**WORK TO COMPLETE**
Render the stretch of the material from its start through the line containing "at that location." as a JSON list of strings, one per line, with blank lines omitted. Leave the pictures out of the answer.

ENTRIES PROVIDED Start Marker

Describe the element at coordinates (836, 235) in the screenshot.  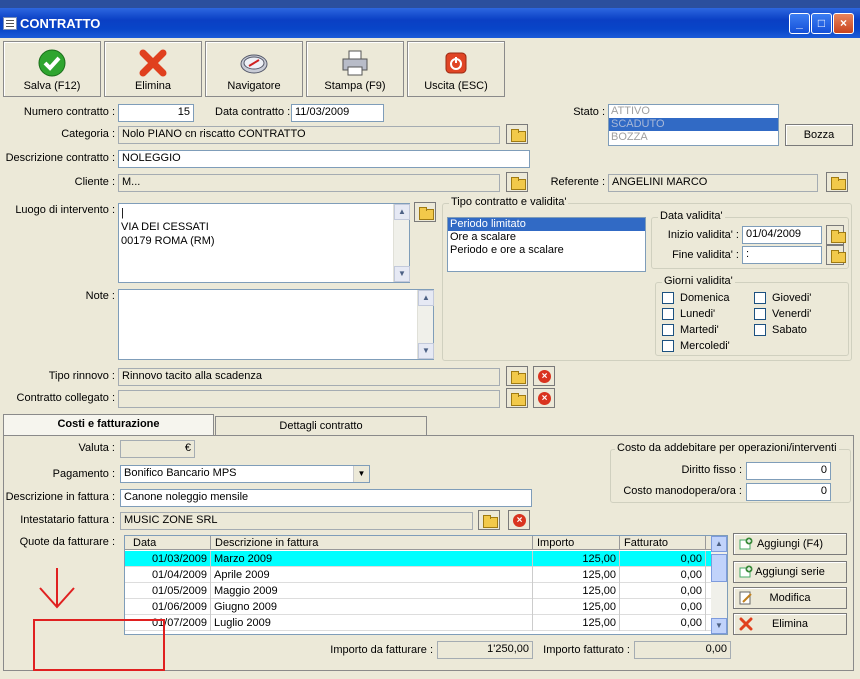
I see `calendar-icon` at that location.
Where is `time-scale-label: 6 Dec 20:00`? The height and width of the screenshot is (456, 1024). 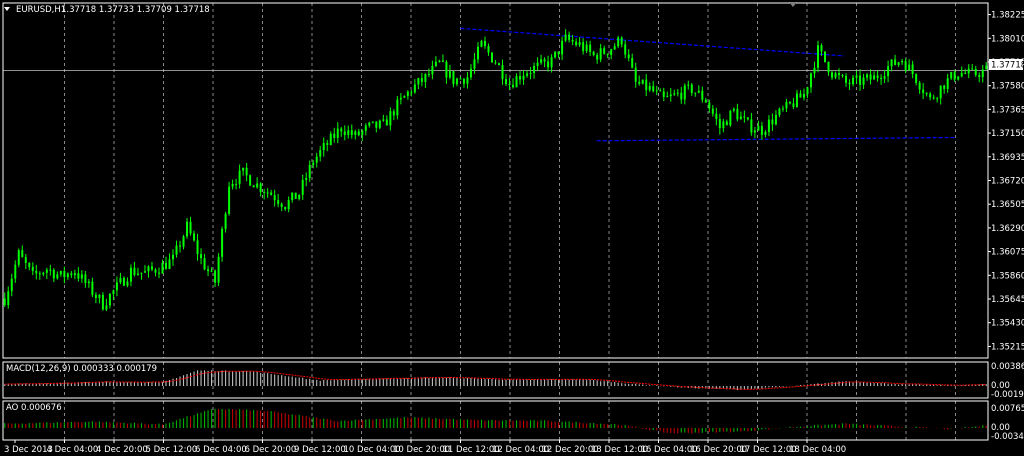 time-scale-label: 6 Dec 20:00 is located at coordinates (271, 450).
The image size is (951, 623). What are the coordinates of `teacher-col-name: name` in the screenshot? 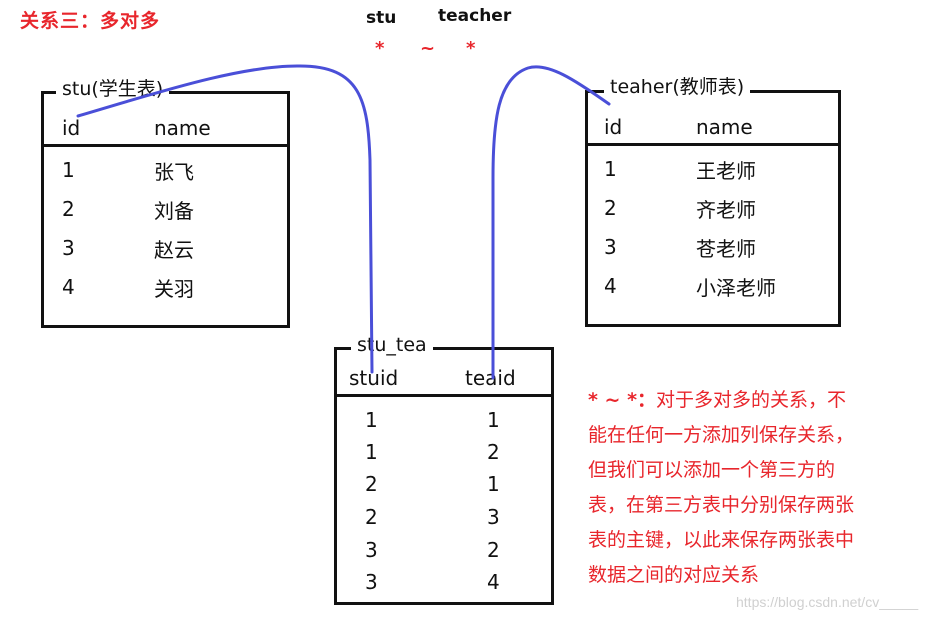 It's located at (724, 127).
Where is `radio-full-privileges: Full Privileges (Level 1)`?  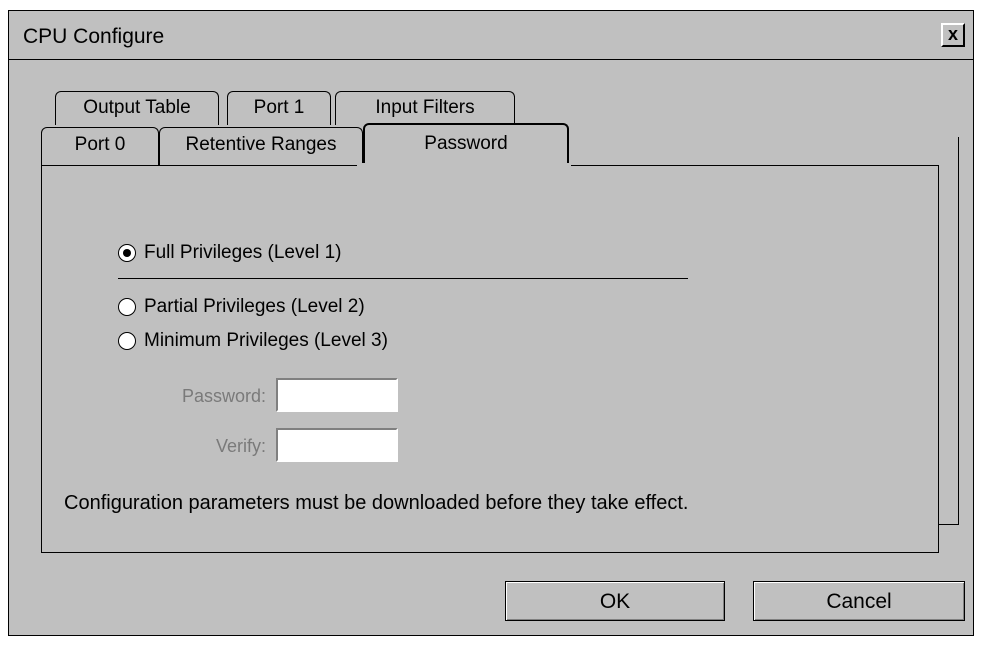
radio-full-privileges: Full Privileges (Level 1) is located at coordinates (230, 253).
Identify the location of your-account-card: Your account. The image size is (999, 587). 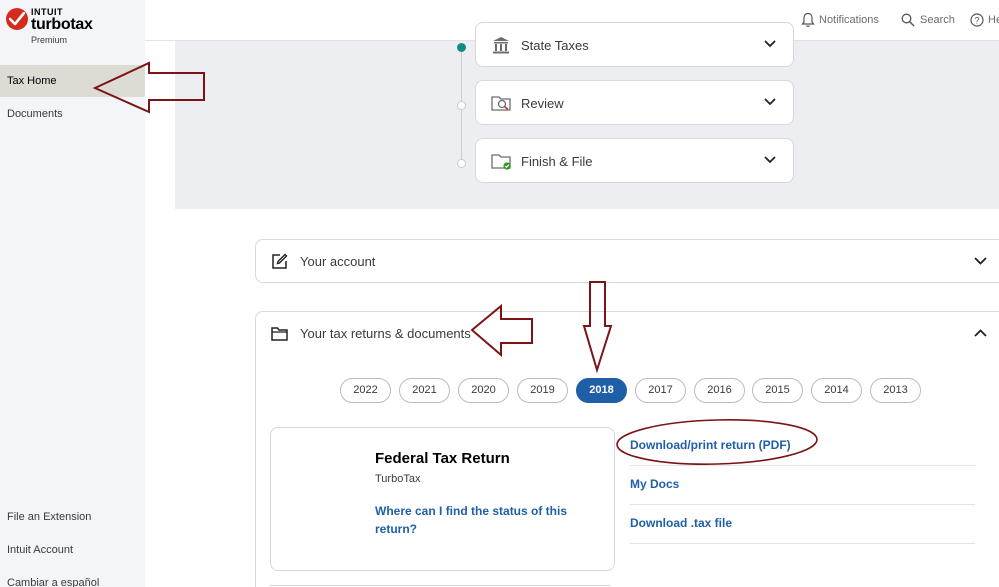
(627, 261).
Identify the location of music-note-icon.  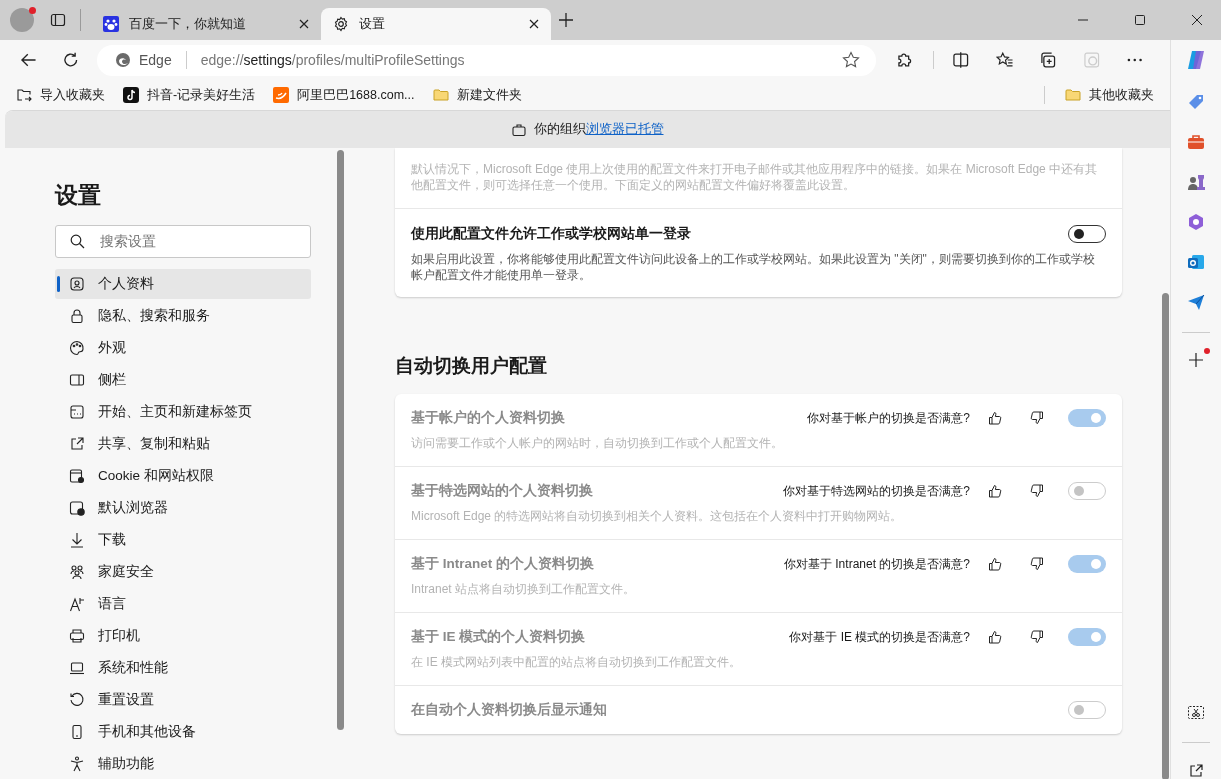
(131, 95).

ENTRIES PROVIDED End Marker

**YOUR SOLUTION**
[
  "Describe the element at coordinates (836, 235) in the screenshot.  ",
  "I see `calendar-icon` at that location."
]